Gegeven opdracht: Kun je alle items hieronder bewerken door "screenshot" te vervangen door "screen capture", terwijl de rest ongewijzigd blijft? Laat de afbeeldingen weg in je antwoord.

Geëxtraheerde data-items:
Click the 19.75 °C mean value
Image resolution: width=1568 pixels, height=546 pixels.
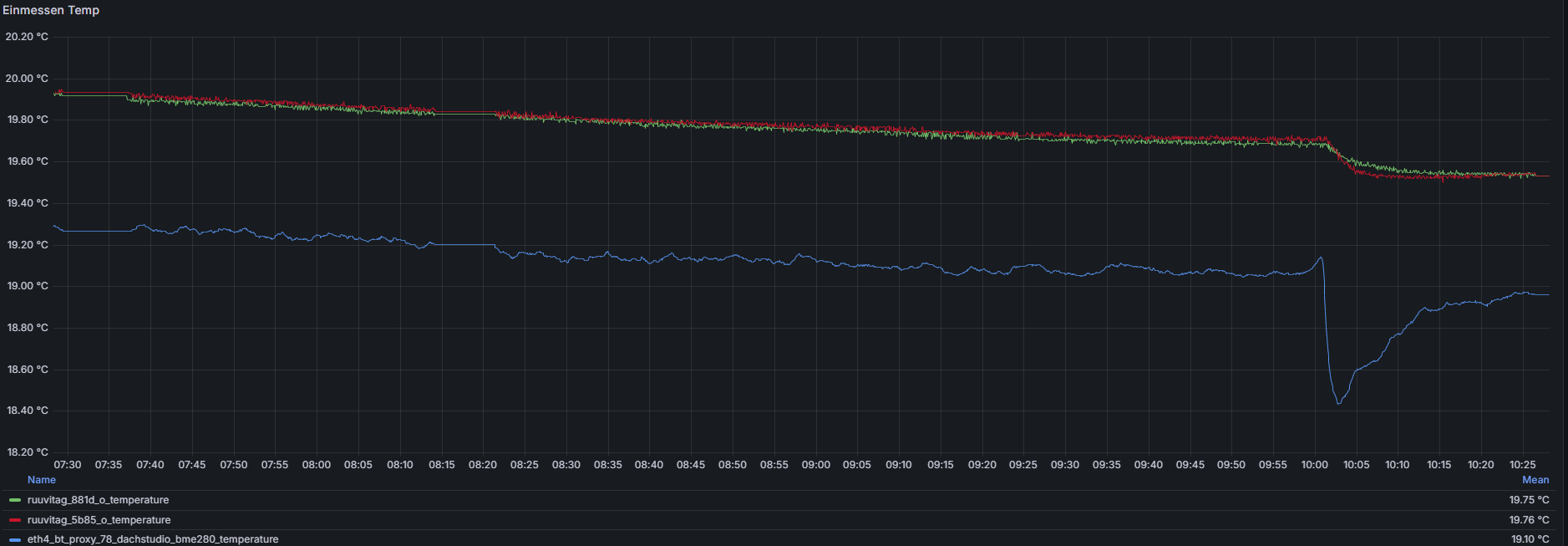(x=1529, y=500)
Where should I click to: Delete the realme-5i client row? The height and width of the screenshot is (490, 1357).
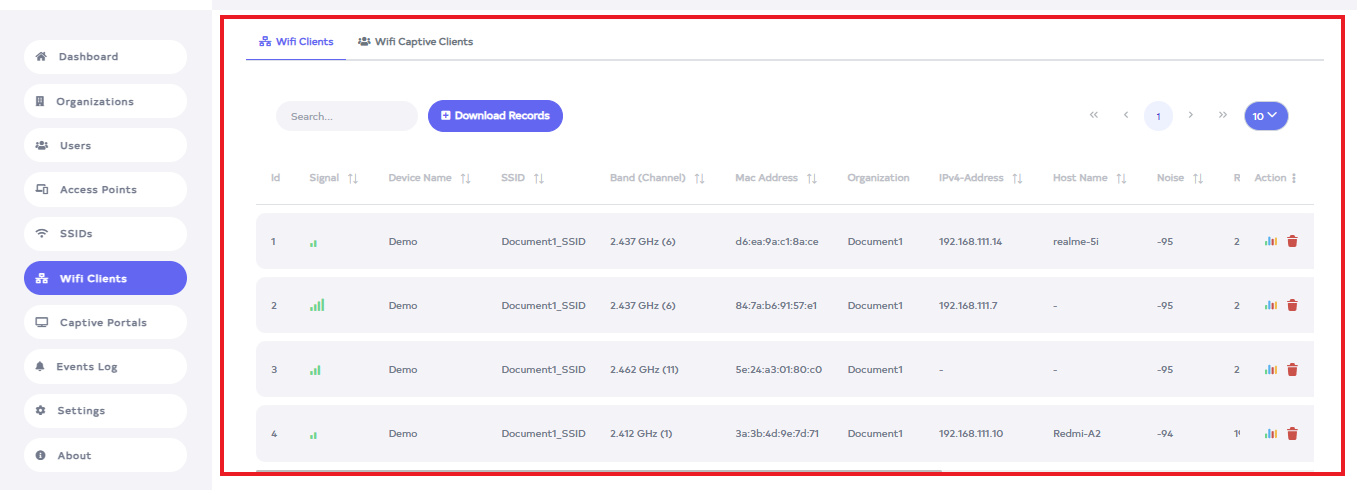pos(1292,241)
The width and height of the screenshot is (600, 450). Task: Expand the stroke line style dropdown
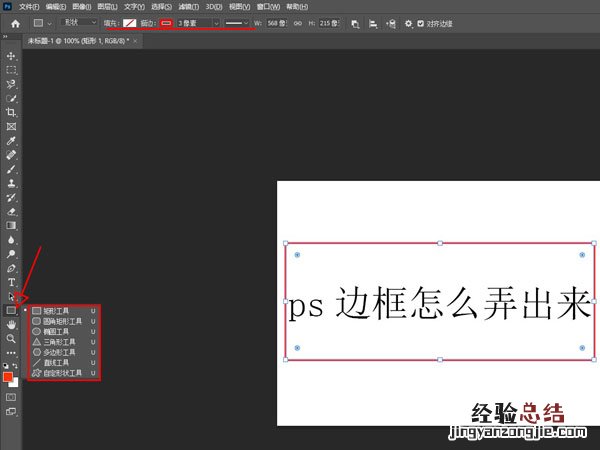(x=239, y=22)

Geschreven antwoord:
Click the 19.75 °C mean value
Image resolution: width=1568 pixels, height=546 pixels.
(x=1529, y=500)
Where should I click to: Delete the realme-5i client row? The height and width of the screen capture is (490, 1357).
pos(1292,241)
The width and height of the screen capture is (600, 450). Task: Expand the stroke line style dropdown
(x=239, y=22)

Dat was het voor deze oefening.